As Limitações da Análise Puramente Estatística

Contudo, como veterano que presenciou a surpresa da França em 1998 (quando Zidane decidiu a final contra o Brasil de Ronaldo contundido), a conquista inesperada da Grécia na Eurocopa de 2004, e tantos outros resultados que contrariaram todas as expectativas, sei que o futebol possui uma alma que escapa aos números. A pressão da torcida, o estado psicológico dos jogadores, as decisões técnicas em momentos cruciais, a sorte nos pênaltis, lesões no momento errado - todos esses elementos humanos são impossíveis de serem quantificados com precisão absoluta por qualquer sistema, por mais avançado que seja. Lembro-me vividamente de como a Seleção de 1982, considerada por muitos a melhor que não foi campeã, sucumbiu diante da pragmática Itália de Paolo Rossi, numa partida que demonstrou como o futebol pode ser cruel com os favoritos e generoso com quem soube aproveitar as oportunidades.

O Fenômeno das Redes Sociais e a Pressão Sobre a Seleção

A repercussão dessa previsão da IA nas redes sociais, fenômeno que não existia quando comecei a cobrir Copas do Mundo, adiciona uma camada extra de pressão sobre a Seleção Brasileira que pode ser tanto motivadora quanto paralisante. Diferentemente das épocas de Telê Santana ou Carlos Alberto Parreira, quando a pressão vinha majoritariamente da imprensa tradicional e dos torcedores nos estádios, hoje os jogadores convivem diariamente com milhões de opiniões instantâneas, previsões e cobranças que se multiplicam exponencialmente nas plataformas digitais. Essa previsão favorável da inteligência artificial, ao mesmo tempo que pode gerar confiança, também eleva o patamar de expectativa para um nível que pode se tornar sufocante - algo que já vimos acontecer em 2014, quando o peso de jogar em casa se transformou num fardo insuportável para aquela geração de jogadores.

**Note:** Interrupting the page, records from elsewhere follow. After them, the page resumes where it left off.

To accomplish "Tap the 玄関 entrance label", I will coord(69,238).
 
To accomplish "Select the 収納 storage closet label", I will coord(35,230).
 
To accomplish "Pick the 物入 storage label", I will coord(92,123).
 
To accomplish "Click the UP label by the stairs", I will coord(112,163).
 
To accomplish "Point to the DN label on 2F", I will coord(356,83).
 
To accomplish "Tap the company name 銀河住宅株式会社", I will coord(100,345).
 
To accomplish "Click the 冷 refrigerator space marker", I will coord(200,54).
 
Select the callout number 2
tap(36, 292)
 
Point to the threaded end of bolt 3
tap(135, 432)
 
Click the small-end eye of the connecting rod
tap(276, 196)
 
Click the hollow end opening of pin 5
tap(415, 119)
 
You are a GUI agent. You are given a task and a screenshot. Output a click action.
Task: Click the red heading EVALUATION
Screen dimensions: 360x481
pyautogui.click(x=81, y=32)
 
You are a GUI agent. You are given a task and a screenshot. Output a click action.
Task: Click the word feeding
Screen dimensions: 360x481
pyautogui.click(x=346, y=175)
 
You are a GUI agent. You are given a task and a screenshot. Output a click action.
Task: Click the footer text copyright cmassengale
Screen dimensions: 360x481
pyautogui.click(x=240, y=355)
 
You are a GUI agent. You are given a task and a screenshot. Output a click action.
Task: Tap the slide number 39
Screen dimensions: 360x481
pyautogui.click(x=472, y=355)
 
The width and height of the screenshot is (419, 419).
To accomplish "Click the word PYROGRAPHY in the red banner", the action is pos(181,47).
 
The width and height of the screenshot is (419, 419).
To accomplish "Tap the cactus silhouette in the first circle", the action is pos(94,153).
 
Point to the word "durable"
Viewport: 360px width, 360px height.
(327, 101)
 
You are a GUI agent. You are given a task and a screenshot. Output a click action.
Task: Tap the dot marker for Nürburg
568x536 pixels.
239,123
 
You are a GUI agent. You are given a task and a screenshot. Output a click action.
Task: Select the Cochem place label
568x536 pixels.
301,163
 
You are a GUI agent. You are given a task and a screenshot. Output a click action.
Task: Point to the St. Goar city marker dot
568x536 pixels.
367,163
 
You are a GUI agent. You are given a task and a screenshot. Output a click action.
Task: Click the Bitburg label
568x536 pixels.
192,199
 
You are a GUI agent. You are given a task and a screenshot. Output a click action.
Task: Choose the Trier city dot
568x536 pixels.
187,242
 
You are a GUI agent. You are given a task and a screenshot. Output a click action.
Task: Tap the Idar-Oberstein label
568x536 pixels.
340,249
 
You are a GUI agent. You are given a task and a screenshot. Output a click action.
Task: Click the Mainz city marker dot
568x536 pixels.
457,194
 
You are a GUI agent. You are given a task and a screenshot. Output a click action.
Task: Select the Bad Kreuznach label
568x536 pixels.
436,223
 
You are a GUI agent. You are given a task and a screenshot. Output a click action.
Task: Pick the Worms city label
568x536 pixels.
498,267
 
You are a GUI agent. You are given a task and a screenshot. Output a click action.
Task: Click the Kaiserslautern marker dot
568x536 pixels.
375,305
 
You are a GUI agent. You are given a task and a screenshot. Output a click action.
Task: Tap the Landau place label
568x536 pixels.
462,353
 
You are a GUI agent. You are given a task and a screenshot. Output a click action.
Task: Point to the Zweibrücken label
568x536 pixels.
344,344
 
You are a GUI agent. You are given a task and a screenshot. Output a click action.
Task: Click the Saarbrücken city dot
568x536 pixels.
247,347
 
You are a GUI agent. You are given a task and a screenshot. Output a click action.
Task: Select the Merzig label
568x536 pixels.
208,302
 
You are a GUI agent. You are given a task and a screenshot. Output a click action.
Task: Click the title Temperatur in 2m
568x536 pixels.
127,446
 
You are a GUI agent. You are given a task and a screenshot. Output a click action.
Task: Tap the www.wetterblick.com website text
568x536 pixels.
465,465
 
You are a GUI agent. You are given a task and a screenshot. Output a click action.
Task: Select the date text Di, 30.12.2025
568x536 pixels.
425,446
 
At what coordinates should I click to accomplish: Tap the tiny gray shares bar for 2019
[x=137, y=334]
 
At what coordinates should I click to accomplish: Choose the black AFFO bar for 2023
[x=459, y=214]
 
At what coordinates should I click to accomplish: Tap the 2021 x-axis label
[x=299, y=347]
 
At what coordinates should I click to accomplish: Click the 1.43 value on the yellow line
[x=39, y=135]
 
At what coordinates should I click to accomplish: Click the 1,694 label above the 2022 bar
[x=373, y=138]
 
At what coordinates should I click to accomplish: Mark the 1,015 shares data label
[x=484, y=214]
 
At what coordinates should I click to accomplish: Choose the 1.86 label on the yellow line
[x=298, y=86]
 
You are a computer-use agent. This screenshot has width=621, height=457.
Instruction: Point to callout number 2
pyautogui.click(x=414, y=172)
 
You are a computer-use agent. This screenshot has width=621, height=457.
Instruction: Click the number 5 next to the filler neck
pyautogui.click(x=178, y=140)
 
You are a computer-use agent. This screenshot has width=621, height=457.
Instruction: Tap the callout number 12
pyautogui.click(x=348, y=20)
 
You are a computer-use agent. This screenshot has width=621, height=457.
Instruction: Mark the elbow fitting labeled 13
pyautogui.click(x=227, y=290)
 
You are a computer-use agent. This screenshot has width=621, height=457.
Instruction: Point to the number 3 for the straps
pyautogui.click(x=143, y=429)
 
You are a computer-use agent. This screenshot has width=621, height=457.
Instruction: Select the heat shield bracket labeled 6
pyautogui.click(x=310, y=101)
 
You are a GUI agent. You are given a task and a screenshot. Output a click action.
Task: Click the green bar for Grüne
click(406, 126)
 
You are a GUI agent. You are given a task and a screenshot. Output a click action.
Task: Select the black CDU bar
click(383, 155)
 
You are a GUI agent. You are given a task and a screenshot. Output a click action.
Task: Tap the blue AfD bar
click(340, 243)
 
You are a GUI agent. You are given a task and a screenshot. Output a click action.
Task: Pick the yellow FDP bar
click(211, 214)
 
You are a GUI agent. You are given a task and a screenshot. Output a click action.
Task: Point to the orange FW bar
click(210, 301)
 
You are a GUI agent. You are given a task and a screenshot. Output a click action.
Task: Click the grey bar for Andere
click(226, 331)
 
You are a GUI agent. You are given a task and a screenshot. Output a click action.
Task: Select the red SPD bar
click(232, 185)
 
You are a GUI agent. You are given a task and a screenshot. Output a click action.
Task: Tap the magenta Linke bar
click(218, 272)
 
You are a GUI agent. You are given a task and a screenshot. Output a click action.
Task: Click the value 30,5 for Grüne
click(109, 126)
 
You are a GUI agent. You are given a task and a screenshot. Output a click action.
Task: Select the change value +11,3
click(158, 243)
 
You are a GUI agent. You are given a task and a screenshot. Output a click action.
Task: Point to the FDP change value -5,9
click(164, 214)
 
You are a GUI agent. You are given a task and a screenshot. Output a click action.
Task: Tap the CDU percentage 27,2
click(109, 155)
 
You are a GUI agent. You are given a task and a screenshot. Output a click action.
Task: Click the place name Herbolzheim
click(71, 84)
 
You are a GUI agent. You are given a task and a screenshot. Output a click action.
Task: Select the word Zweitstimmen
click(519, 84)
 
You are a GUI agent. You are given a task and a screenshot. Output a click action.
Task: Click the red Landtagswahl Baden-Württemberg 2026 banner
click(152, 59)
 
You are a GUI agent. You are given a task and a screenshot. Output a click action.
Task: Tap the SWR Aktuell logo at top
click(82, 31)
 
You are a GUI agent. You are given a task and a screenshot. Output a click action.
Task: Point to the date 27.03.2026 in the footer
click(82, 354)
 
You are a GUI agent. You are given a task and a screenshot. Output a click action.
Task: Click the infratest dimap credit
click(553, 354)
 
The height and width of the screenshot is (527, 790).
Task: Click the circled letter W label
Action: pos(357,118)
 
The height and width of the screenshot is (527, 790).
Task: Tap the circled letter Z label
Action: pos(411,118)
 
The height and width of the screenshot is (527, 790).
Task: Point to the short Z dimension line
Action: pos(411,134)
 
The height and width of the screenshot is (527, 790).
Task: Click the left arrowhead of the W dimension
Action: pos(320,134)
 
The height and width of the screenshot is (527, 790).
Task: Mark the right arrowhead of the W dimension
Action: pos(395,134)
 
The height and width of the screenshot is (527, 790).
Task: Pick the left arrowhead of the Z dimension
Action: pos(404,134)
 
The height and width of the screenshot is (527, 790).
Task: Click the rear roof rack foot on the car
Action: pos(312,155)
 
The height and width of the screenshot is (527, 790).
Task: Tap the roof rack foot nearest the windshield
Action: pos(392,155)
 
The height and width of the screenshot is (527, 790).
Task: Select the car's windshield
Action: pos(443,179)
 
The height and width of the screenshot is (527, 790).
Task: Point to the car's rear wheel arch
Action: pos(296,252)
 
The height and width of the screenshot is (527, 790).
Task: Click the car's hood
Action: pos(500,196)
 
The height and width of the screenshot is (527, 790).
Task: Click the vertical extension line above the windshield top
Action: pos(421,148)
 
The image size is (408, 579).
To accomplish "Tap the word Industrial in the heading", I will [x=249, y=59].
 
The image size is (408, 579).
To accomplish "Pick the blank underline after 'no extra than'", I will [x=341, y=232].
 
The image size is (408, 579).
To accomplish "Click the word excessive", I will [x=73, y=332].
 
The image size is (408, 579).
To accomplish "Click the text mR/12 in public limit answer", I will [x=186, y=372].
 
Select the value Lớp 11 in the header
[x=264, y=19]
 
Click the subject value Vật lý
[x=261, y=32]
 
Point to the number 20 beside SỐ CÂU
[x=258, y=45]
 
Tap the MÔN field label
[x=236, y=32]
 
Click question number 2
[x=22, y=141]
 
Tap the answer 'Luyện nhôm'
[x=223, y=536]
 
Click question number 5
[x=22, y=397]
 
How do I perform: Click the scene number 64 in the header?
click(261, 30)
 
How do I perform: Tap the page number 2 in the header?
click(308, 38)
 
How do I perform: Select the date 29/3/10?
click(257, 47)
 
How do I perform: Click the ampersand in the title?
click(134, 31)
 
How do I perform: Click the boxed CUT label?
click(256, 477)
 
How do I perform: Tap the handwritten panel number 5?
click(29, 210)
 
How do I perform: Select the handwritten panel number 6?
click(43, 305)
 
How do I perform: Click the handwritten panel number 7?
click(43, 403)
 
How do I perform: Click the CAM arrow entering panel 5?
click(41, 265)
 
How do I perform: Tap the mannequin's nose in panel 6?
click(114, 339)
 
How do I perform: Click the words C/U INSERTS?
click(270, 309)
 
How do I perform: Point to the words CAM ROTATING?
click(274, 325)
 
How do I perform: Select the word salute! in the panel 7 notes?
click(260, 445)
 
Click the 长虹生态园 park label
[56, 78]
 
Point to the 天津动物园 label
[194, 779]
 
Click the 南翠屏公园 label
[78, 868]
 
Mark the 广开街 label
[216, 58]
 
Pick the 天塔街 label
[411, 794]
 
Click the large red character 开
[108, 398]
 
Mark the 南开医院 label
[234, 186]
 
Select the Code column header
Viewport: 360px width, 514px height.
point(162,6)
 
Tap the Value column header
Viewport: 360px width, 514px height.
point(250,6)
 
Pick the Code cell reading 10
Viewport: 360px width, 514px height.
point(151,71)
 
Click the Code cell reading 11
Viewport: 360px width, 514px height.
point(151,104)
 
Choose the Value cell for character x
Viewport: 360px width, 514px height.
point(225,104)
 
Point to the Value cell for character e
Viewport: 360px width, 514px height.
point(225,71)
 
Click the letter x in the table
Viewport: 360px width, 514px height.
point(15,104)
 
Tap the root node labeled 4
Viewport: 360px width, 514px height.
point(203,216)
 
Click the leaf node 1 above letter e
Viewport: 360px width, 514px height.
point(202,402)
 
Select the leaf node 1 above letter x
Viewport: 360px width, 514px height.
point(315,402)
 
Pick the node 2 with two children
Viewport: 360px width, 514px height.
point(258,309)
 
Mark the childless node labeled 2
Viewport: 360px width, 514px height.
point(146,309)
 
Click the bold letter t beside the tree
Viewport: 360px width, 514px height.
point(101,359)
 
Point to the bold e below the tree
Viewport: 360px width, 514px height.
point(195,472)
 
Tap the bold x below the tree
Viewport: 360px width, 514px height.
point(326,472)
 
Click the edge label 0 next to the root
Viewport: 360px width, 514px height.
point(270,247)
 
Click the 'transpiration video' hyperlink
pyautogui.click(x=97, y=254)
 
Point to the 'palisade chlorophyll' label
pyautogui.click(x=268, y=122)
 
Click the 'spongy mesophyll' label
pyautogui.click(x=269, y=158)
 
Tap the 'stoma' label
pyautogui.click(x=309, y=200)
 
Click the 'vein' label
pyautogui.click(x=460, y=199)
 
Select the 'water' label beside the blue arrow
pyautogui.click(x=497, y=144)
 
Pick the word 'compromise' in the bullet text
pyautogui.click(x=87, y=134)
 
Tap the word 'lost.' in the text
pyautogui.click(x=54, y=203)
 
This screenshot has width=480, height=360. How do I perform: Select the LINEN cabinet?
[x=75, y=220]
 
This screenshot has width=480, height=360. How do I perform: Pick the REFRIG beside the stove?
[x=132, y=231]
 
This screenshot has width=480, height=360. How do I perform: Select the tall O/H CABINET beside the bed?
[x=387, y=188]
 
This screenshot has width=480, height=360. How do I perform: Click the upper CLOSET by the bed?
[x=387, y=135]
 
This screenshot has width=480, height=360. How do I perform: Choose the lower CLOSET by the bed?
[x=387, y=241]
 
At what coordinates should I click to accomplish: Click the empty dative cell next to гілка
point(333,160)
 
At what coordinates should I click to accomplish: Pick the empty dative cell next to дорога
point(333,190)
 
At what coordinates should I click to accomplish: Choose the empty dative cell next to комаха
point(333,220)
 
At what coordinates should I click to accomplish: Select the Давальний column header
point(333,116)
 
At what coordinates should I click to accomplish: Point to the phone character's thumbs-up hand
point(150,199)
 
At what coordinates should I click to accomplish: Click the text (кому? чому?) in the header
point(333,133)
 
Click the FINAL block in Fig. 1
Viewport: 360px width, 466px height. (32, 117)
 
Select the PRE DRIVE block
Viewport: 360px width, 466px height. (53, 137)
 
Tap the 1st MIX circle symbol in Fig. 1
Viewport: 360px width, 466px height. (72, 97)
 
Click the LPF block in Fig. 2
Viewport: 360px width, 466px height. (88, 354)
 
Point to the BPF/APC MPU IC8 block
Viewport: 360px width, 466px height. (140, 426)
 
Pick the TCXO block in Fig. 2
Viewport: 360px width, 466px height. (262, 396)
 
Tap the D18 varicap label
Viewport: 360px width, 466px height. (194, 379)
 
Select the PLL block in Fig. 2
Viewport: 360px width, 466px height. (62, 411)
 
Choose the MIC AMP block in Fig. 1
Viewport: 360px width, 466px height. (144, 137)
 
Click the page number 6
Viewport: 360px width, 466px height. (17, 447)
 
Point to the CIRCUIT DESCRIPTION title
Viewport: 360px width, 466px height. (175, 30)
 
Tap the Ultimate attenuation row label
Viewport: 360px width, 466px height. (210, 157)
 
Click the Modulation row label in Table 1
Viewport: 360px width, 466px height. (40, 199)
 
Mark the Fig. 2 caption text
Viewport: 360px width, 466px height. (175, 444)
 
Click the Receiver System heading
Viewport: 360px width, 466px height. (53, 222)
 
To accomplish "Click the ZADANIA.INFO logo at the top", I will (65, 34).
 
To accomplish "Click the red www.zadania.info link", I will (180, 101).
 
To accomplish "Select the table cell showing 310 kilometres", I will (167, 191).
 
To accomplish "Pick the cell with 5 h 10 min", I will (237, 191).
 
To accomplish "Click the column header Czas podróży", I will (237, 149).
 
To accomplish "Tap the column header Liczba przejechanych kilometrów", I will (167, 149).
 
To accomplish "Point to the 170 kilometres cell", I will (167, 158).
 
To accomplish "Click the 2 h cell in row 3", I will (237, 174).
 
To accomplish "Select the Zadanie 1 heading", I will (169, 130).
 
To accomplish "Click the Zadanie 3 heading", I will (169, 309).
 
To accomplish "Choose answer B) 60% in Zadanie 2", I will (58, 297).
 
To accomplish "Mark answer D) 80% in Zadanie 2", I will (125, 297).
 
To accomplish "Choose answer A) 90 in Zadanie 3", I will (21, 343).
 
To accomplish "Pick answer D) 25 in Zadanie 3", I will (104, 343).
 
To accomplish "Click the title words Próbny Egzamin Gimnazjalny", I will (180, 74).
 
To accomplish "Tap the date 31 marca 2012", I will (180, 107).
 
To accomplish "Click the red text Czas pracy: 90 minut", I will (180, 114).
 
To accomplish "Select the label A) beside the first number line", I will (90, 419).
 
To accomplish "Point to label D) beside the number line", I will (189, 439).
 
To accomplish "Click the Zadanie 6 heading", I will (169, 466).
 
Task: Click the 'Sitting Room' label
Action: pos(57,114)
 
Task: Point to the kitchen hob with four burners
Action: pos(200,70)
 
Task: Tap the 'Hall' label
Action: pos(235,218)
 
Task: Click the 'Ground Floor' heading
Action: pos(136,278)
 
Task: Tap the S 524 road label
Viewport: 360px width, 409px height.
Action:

A Verdadeira Lição das Máquinas Preditivas

Após meio século acompanhando este esporte, posso afirmar que o verdadeiro valor dessas previsões - sejam elas feitas por inteligência artificial ou pelos mais respeitados analistas do planeta - reside não em sua capacidade de acertar o resultado final, mas sim em nos obrigar a refletir sobre os fundamentos que sustentam nossas esperanças e expectativas. A IA que cravo o Brasil campeão em 2026 nos lembra que temos tradição, qualidade técnica e estrutura para brigar pelo título, mas a história do futebol, que testemunhei em tantas Copas, nos ensina que entre o favoritismo estatístico e a conquista real existe um abismo chamado competição, onde 32 dias de torneio (no novo formato) podem transformar qualquer previsão em papel molhado. O que realmente importa não é o que as máquinas preveem, mas sim como nossa Seleção se preparará taticamente, fisicamente e mentalmente para transformar esse favoritismo algorítmico em realidade nos gramados norte-americanos, mexicanos e canadenses de 2026.